The longer I keep it from him the meaner he gets. None of the other sisterwives sit by me in church or talk to me at the house because he won’t lay with them until he’s solved me. This morning after Easter ham he caught Sister Eve in the pantry whisking her privates and beat her good. At dusk he comes in my room smelling of beast and manure. I tell him to shower first and I wait in bed with the lamp on. He walks in and kisses on me and I let him take off my clothes and I tickle the gray sponge of his bush. Then he says one or two and I say two, like always. I get on my hands and knees and he says, Next time better be a one if you know what’s best. I nod my head and he turns off the lamp and reaches out for my backside and I let him have his way with me there. He whimpers a little and tells me he loves me. After he’s through he tells me to kneel down and pray forgiveness for what I done.
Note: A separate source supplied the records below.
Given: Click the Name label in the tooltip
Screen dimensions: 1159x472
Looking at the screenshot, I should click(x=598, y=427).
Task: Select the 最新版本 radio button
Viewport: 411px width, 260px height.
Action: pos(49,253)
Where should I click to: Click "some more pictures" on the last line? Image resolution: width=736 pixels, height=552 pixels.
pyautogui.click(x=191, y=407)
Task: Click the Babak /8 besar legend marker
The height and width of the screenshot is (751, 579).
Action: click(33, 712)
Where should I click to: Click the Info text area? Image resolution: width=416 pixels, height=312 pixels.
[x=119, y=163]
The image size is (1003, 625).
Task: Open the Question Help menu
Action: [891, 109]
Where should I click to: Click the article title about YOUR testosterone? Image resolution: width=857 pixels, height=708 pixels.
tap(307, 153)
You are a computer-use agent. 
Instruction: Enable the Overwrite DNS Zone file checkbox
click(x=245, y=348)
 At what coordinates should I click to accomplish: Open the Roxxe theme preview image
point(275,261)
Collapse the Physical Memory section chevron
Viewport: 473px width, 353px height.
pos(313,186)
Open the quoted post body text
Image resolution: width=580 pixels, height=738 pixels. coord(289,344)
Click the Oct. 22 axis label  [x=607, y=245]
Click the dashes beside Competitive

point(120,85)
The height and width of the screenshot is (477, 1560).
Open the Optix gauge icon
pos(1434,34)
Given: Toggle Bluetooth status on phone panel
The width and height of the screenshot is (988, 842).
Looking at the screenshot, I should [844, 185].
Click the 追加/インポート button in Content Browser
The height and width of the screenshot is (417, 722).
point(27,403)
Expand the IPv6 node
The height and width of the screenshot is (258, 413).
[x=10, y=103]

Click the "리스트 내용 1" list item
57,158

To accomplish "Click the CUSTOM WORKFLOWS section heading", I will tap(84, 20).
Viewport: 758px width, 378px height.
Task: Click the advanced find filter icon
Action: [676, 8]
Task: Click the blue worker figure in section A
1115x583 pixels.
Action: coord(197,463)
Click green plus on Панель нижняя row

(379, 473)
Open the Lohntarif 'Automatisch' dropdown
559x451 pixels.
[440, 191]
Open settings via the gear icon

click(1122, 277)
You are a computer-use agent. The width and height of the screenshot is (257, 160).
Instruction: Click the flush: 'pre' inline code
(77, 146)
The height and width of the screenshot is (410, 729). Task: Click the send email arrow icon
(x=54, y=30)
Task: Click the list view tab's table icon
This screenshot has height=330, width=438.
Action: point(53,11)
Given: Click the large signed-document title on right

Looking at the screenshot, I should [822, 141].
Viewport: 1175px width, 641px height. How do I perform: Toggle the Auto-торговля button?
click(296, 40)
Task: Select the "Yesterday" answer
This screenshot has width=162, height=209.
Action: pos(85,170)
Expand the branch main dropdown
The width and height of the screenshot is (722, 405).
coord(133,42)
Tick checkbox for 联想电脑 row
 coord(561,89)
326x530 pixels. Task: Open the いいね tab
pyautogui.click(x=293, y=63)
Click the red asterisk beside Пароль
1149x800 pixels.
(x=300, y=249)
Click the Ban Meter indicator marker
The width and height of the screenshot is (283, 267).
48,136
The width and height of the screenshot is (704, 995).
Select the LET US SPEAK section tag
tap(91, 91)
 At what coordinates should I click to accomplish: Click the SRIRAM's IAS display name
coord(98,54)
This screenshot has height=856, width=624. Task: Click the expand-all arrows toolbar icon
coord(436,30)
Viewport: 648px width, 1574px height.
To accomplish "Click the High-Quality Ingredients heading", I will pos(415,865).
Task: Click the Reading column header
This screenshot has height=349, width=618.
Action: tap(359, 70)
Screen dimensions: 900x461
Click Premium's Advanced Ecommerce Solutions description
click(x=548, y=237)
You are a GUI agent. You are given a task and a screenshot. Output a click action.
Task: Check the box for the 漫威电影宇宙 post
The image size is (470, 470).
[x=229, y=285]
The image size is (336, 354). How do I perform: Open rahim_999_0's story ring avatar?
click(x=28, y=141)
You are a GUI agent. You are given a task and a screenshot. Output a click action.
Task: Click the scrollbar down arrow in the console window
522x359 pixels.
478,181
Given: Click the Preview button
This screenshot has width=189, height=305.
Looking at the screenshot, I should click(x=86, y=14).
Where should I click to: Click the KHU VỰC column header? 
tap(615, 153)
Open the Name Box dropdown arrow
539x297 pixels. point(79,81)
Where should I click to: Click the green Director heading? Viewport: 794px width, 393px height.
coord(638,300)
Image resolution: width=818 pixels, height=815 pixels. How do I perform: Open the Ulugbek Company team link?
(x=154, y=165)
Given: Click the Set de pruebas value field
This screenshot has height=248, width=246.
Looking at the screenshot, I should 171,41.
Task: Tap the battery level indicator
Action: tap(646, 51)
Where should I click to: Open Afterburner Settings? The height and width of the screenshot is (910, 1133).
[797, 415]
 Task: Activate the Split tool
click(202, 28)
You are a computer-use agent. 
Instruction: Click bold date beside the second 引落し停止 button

It’s not natural, he says. A man laying with his wife like a man. You ought to lay under me regular like every other woman.

Well, I tell him. You don’t never seem to mind what I give you.

I ain’t no faggot, he says, and shoves me onto the floor. I stand up to grab the lamp and he comes at me and I break the bulb over his head. He falls into me and we hit the floor together, his head wet with blood against my thigh. The sisterwives come in running and pull him off me. Sister Eve sees the lump in my belly and points at me, screaming, Some will hearken and some will not. Adulterer.

I take my robe and wrap it around me.

You bitchwhore, he says. I knew you was spoiled goods. That ain’t no son of mine.

You’re right, I tell him. It’s a daughter, and she isn’t yours. She isn’t none but my very own.

She ain’t nothing at all, he says, and he runs at me and brings his fist down on my belly.

Five.
In the stilldark I stand on the porch and look in at the lighted house. They set around tending to his head, waiting for the doctor to come. Old Sister Theone brings out a satchel of food and two metal canteens. She opens one of the canteens and pours the cold springwater onto a cloth and presses the cloth against my swollen cried out eyes. You’d better go before he gains some sense, she says. She walks the roan horse up from the barn and I give her the shoebox to hold while I tie on the satchel. Take care of this, she says, giving the box back to me, and I take it in my arms.

I ride until morning of the third day, when in a stand of scrub oak I come across a fire pit circled by white rocks and in it the blackened form of a doe, its arms and legs stretched out on metal stakes, its chest cut open and the heart gone. I free the body and stack armfuls of kindling at the spot where it lay. I set the wood alight and step back, the dry wood crackling and then bursting into flame, rippling across my face like tiny fingers in the early morning cold. I set down with the shoebox by the fire and pull off the lid and lift out the small newspapered body, so light it weighs nothing.

Daughter, I say to her. Let’s be together again in some other world. I set her in the fire. The newspaper shrivels into ash, and I watch the smoke rising out into the blue spring morning. It lifts away from me, farther and farther.




When I was about ten years old, I was wandering through the woods not too far from home when I stumbled across the scene described in the last part of this story: a staked and burnt-out doe carcass with all the insides cut out. I think this was the first time I had seen the world in this way. If Christ were a woman his whole mission in life could have been to come to earth and bring that doe back to life.

I wrote this story very quickly and then threw it out, somewhat repelled by its raw emotion and sexuality. The next day I rewrote the story basically word for word, and then I threw it out again. I repeated this process four or five times over the next several days. The story would not let me go. Now I’m pleased that it didn't.